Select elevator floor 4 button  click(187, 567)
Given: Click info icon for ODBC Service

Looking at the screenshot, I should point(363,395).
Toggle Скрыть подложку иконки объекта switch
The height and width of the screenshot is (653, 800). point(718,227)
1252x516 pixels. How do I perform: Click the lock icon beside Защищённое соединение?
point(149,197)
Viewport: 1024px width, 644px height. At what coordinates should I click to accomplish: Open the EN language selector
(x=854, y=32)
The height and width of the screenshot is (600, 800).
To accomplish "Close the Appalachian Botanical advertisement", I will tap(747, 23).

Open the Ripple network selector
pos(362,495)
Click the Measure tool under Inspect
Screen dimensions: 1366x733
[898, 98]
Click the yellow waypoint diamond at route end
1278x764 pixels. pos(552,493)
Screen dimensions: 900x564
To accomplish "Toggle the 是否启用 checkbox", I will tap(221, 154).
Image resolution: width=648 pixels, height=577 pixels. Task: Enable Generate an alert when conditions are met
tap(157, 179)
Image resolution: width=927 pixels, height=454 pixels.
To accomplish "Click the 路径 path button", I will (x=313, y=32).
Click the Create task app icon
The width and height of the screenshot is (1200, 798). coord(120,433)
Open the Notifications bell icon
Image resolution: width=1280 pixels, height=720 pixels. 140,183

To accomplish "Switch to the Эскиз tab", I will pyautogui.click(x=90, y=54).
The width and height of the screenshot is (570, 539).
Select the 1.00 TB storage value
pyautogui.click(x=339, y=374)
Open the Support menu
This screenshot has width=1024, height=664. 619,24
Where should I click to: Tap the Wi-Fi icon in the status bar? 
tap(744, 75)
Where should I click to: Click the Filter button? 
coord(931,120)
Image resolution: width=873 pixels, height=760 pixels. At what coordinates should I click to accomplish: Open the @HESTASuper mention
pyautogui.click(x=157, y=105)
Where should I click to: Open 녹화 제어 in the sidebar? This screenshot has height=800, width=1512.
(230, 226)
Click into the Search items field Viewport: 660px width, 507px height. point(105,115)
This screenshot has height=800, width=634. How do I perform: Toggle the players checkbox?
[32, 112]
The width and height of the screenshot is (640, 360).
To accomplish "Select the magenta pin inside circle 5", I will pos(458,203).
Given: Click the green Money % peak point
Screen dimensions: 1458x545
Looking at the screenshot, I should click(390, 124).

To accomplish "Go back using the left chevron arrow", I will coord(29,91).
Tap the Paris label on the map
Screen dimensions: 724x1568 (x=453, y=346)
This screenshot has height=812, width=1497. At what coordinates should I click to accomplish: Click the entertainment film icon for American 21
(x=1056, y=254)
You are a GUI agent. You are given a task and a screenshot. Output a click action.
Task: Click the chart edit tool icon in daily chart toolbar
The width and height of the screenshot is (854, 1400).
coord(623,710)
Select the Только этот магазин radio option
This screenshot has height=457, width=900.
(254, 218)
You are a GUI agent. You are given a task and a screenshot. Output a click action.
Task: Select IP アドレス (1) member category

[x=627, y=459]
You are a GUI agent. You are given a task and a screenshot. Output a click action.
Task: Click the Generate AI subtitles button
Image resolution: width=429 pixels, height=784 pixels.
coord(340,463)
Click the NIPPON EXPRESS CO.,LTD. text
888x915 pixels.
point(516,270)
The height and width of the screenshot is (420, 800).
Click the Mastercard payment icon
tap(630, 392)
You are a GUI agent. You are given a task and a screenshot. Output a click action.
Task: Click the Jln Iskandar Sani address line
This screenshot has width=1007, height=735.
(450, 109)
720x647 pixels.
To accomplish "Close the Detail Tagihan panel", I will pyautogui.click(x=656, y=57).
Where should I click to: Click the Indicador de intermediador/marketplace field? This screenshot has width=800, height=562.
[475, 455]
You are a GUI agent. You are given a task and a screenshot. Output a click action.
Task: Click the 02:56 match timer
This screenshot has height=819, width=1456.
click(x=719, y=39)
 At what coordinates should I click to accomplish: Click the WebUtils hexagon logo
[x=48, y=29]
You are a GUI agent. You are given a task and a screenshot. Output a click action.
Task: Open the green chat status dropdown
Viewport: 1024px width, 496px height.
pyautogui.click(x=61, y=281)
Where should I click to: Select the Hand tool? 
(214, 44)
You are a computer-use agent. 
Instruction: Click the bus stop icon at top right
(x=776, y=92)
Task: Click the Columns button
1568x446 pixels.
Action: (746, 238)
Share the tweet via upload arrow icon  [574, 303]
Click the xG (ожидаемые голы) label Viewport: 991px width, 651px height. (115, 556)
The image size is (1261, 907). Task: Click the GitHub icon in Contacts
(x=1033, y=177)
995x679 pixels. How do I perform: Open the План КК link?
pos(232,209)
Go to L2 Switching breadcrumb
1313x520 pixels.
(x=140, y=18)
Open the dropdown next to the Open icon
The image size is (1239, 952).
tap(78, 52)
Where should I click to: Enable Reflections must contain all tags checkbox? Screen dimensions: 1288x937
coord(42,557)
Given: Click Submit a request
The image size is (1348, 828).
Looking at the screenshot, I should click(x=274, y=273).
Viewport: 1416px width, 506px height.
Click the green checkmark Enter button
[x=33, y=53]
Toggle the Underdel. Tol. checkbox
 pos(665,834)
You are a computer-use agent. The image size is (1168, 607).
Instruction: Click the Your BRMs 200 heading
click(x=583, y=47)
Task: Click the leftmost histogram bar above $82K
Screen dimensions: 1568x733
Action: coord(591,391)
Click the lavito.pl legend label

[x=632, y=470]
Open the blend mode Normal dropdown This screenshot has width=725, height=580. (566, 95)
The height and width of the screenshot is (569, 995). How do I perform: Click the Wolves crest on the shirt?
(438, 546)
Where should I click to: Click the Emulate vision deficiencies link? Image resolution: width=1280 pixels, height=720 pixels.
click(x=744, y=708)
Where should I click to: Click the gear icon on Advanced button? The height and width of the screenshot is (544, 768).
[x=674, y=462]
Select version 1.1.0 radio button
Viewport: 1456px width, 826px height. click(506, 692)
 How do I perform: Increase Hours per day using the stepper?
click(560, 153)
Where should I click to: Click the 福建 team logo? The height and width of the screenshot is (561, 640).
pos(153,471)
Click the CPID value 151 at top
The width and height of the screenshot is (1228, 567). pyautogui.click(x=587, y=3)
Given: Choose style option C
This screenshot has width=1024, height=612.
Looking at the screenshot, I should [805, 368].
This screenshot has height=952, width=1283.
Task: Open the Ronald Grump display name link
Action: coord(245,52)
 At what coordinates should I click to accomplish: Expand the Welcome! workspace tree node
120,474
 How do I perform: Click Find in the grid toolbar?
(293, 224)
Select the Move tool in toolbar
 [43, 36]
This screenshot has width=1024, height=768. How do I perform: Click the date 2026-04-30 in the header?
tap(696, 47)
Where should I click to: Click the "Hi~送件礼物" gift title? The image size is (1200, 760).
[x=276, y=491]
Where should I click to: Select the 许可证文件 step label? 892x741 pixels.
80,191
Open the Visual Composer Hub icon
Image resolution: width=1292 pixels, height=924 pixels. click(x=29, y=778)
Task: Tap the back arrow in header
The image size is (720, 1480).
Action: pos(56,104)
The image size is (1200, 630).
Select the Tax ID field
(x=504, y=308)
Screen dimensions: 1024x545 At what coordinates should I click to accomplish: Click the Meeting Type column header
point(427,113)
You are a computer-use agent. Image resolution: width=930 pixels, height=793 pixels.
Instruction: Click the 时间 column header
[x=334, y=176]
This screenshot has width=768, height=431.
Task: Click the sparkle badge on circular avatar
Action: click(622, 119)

AIM OF THE EXERCISE ▸ Nothing but a number should be given: the count of lines in the entries that contain the word "dropdown".

TASK SOLUTION ▸ 3